# Shenzhen exposure-weight demo (grid / H3 hex)

This notebook computes **user ? spatial-unit exposure weights** (grid or H3 hex) in lunch/dinner windows using `poi_visit_aggregator`.

Outputs (per city):
- grid: `user_grid_time_strict_filled_<city>.parquet` + `qa_summary_strict_filled_<city>.csv`
- hex: `user_hex_time_strict_filled_<city>.parquet` + `qa_summary_hex_strict_filled_<city>.csv`

Two common workflows:
1) **Visualize existing outputs (recommended)**: set `EXPO_DIR` to the folder that contains the two output files.
2) **Run export (slow)**: set `RUN_EXPORT=True` and configure `STAYPOINTS/UUID_TABLE` plus `GRID_META` (grid) or `HEX_META` (hex).

Tip: for stability/performance, put `tmp_root` and DuckDB temp on a local disk (Colab: `/tmp`, Windows: e.g. `C:\temp`).


In [None]:
from __future__ import annotations

from pathlib import Path
import os
import sys

import numpy as np
import pandas as pd

# --- Colab detection ---
try:
    from google.colab import drive  # type: ignore

    IN_COLAB = True
except Exception:
    IN_COLAB = False


def _find_repo_root(start: Path) -> Path:
    p = start.resolve()
    for parent in [p, *p.parents]:
        if (parent / "pyproject.toml").exists() and (parent / "poi_visit_aggregator").exists():
            return parent
    return start.resolve()


# --- Colab bootstrap (Drive + optional clone) ---
# If you open this notebook directly in Colab (not opened from the repo),
# keep CLONE_REPO_IN_COLAB=True to clone the repo into Drive and add it to sys.path.
CLONE_REPO_IN_COLAB = True
COLAB_TARGET_DIR = Path("/content/drive/MyDrive/Script/Module")
COLAB_REPO_PATH = COLAB_TARGET_DIR / "poi_visit_aggregator"
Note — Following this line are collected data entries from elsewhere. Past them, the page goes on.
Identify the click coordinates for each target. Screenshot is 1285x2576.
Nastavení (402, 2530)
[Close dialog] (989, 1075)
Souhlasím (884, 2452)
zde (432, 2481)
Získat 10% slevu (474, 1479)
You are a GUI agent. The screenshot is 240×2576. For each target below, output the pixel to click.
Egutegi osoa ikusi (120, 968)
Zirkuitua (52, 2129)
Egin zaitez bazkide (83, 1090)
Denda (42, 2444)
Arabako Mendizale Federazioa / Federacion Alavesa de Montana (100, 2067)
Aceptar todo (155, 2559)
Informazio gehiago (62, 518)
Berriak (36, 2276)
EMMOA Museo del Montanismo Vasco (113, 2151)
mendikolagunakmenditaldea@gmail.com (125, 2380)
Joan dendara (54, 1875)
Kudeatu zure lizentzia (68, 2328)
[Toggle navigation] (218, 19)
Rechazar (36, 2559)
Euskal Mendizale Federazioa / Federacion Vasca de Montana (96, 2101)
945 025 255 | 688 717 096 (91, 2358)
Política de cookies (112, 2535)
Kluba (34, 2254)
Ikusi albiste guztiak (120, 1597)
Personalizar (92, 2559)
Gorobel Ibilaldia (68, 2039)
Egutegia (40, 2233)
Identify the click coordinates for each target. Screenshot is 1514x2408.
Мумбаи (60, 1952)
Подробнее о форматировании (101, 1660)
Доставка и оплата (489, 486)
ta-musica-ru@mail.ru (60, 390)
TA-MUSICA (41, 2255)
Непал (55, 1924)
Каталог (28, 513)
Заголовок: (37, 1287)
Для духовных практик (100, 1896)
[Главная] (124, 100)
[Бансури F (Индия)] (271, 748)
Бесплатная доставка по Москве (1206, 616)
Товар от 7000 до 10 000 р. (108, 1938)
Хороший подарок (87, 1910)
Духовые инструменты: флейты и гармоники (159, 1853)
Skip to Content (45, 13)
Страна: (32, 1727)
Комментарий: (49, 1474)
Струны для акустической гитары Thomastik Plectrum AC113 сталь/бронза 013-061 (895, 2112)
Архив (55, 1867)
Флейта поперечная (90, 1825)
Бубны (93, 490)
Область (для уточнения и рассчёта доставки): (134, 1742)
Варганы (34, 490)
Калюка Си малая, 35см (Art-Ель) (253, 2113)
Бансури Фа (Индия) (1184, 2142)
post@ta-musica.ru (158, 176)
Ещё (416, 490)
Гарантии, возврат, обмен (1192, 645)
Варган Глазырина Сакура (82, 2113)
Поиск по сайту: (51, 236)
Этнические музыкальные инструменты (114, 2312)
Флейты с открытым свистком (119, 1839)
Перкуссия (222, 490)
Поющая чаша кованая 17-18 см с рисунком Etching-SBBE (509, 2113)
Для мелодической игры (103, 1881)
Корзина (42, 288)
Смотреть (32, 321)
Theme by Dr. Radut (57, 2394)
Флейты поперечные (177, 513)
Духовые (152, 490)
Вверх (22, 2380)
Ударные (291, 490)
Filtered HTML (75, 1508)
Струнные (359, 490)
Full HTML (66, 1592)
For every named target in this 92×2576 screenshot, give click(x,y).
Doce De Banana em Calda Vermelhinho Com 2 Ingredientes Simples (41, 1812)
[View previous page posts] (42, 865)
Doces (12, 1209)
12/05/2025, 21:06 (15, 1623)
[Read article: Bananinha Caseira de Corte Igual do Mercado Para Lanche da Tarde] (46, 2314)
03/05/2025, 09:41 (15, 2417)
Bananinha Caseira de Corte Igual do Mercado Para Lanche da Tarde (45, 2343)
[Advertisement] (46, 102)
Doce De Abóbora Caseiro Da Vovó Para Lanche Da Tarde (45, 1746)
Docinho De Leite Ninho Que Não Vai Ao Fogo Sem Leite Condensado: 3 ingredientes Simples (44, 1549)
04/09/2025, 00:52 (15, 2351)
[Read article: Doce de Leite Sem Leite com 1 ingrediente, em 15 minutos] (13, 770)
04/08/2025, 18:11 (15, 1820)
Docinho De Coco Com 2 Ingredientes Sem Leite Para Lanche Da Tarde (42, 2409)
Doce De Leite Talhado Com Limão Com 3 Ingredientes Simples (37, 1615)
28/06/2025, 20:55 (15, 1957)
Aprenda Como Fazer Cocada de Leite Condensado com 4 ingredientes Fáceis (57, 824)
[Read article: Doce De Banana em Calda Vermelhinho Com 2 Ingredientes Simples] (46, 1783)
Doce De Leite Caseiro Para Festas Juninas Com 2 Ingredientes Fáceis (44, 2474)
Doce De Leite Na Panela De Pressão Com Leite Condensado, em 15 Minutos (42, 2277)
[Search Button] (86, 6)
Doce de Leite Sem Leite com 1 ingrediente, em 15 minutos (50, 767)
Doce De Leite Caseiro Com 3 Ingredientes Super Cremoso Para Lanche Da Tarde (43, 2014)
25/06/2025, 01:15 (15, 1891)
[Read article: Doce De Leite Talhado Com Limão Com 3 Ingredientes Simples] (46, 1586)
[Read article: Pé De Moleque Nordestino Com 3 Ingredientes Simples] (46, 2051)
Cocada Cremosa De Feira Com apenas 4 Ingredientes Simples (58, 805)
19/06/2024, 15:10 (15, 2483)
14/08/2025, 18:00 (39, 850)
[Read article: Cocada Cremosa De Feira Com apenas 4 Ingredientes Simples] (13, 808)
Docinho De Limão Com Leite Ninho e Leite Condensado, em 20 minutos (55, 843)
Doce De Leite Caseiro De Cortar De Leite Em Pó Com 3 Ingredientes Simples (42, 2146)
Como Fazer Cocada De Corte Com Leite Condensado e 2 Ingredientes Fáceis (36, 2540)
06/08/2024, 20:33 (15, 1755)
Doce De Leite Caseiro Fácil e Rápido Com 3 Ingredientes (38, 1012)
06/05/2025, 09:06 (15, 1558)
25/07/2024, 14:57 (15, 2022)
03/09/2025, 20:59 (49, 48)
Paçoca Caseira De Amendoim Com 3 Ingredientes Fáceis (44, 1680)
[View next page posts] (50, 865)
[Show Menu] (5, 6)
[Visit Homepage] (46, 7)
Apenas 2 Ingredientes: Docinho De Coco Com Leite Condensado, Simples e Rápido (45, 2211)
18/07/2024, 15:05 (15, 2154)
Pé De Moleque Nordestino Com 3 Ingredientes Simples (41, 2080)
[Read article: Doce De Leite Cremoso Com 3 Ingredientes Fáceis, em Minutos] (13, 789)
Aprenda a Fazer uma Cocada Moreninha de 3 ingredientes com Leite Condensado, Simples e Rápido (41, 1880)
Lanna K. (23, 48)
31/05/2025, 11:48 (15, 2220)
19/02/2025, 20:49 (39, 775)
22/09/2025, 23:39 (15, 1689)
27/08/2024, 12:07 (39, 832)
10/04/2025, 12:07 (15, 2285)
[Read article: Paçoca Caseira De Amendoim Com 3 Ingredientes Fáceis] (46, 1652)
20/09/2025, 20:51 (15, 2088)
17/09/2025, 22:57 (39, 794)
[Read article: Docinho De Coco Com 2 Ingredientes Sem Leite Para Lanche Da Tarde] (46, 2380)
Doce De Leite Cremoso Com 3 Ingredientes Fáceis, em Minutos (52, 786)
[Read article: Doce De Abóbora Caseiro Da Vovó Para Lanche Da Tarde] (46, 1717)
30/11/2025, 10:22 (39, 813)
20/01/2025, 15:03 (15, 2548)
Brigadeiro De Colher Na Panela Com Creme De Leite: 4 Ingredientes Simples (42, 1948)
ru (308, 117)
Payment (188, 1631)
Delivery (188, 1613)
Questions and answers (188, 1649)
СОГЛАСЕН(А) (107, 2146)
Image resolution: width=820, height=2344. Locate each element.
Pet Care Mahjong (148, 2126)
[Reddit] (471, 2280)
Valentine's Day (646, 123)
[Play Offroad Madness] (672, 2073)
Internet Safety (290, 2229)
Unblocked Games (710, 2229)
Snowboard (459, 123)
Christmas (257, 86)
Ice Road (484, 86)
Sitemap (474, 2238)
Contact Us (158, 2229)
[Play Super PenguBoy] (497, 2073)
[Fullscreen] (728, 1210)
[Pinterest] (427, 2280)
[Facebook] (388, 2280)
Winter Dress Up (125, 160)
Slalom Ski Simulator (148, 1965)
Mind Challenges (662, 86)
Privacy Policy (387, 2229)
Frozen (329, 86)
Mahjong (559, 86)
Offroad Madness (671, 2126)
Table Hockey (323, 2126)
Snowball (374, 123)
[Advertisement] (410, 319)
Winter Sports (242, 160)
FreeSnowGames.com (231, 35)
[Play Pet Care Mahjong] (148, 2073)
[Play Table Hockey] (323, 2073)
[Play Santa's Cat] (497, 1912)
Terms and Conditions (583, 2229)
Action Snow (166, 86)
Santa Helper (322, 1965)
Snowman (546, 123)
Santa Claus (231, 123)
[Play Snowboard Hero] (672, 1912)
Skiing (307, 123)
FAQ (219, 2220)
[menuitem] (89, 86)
if IN_COLAB and CLONE_REPO_IN_COLAB:
    drive.mount("/content/drive")
    COLAB_TARGET_DIR.mkdir(parents=True, exist_ok=True)
    os.chdir(str(COLAB_TARGET_DIR))

    if not COLAB_REPO_PATH.exists():
        get_ipython().system("git clone https://github.com/weipengdeng/poi_visit_aggregator.git")
    else:
        try:
            get_ipython().system(f"git -C {COLAB_REPO_PATH} pull")
        except Exception:
            pass

    if str(COLAB_REPO_PATH) in sys.path:
        sys.path.remove(str(COLAB_REPO_PATH))
    sys.path.insert(0, str(COLAB_REPO_PATH))
    os.chdir(str(COLAB_REPO_PATH))

if not IN_COLAB:
    # VSCode/Jupyter sometimes sets CWD to `notebooks/`. Make repo imports work either way.
    REPO_ROOT = _find_repo_root(Path.cwd())
    os.chdir(str(REPO_ROOT))
    if str(REPO_ROOT) not in sys.path:
        sys.path.insert(0, str(REPO_ROOT))

try:
    import psutil  # type: ignore
except Exception:
    psutil = None


def mem_gb():
    """Return (rss_gb, avail_gb, used_pct)."""
    if psutil is None:
        return (np.nan, np.nan, np.nan)
    vm = psutil.virtual_memory()
    rss = psutil.Process(os.getpid()).memory_info().rss
    return (float(rss) / 1e9, float(vm.available) / 1e9, float(vm.percent))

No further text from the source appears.